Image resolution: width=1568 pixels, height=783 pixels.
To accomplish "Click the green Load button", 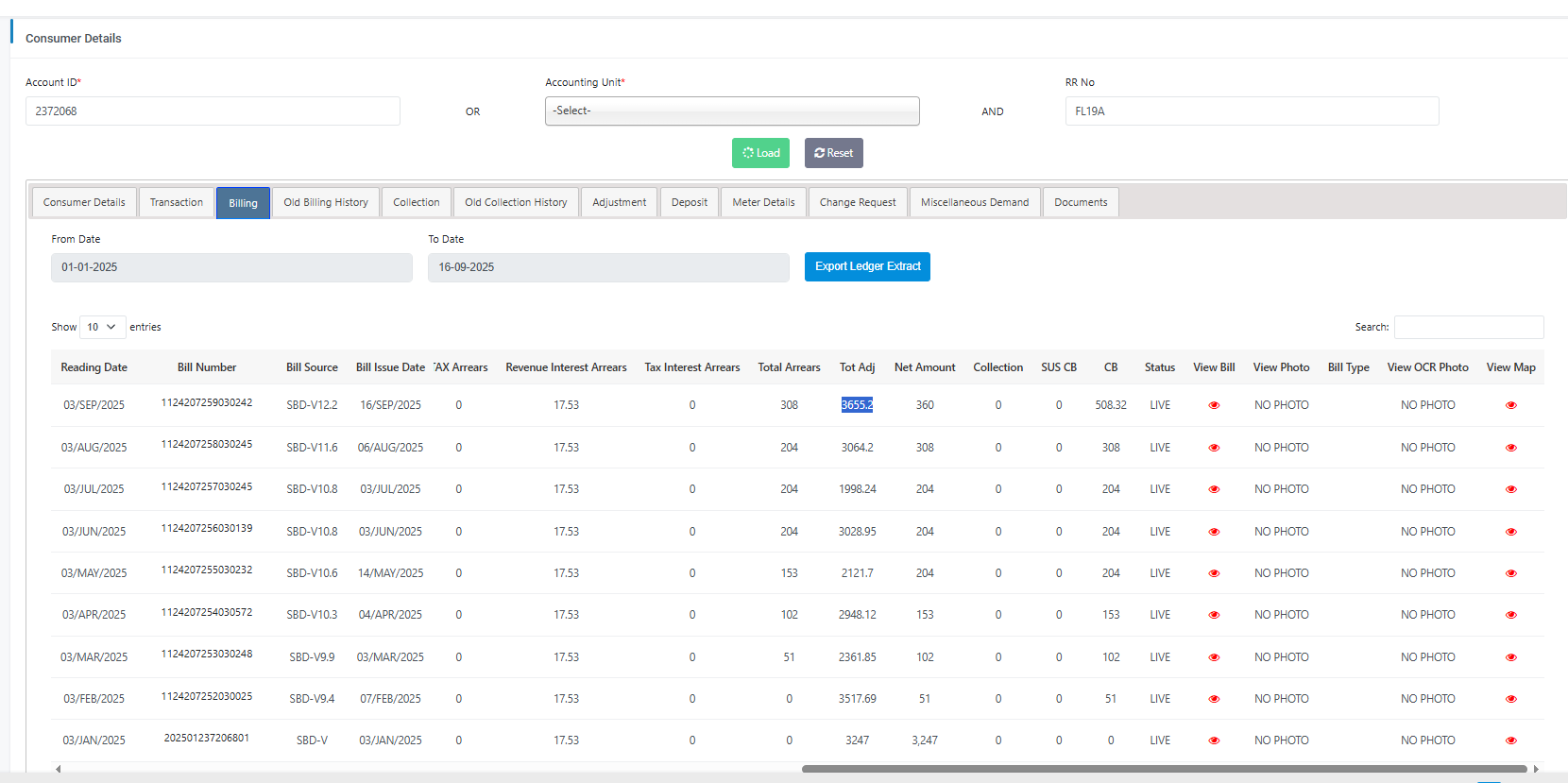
==
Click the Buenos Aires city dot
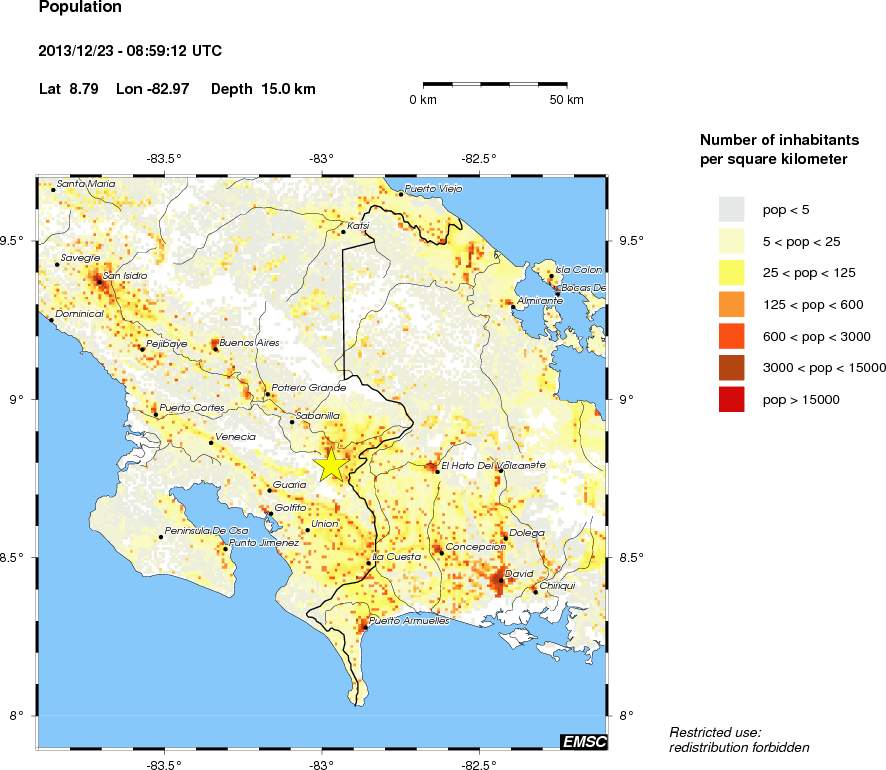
* * *
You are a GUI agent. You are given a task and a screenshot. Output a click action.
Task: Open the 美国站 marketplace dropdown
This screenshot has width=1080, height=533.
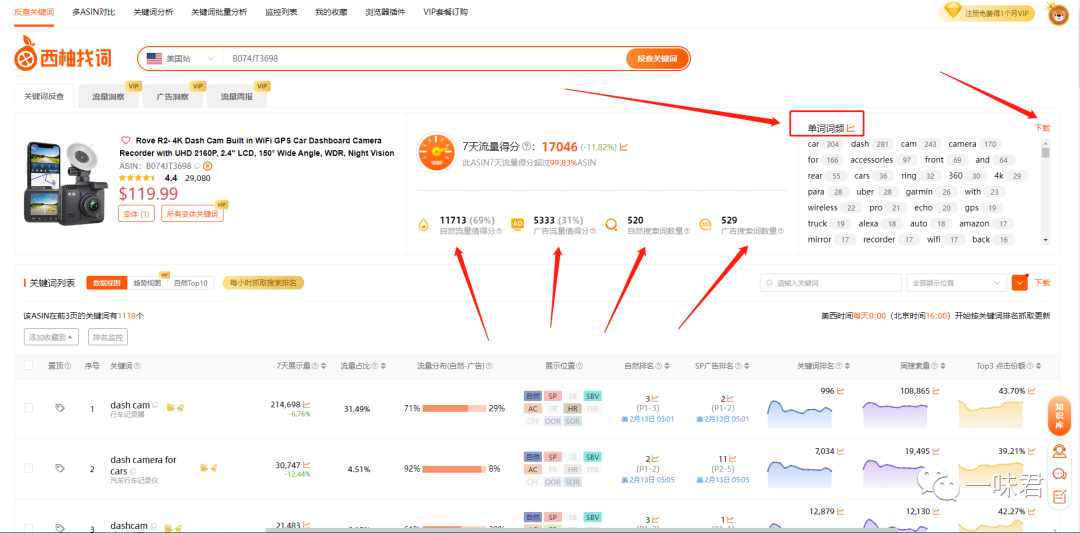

- [WHAT THIS TASK INVOLVES]
Nothing outside the stretch above, from the line with "Image resolution: width=1568" through the line with "the green Load", is set down. Transcribe that stretch exactly, ends included, but not its pictures.

- [FINISHED EXERCISE]
Image resolution: width=1568 pixels, height=783 pixels.
To accomplish "Click the green Load button", 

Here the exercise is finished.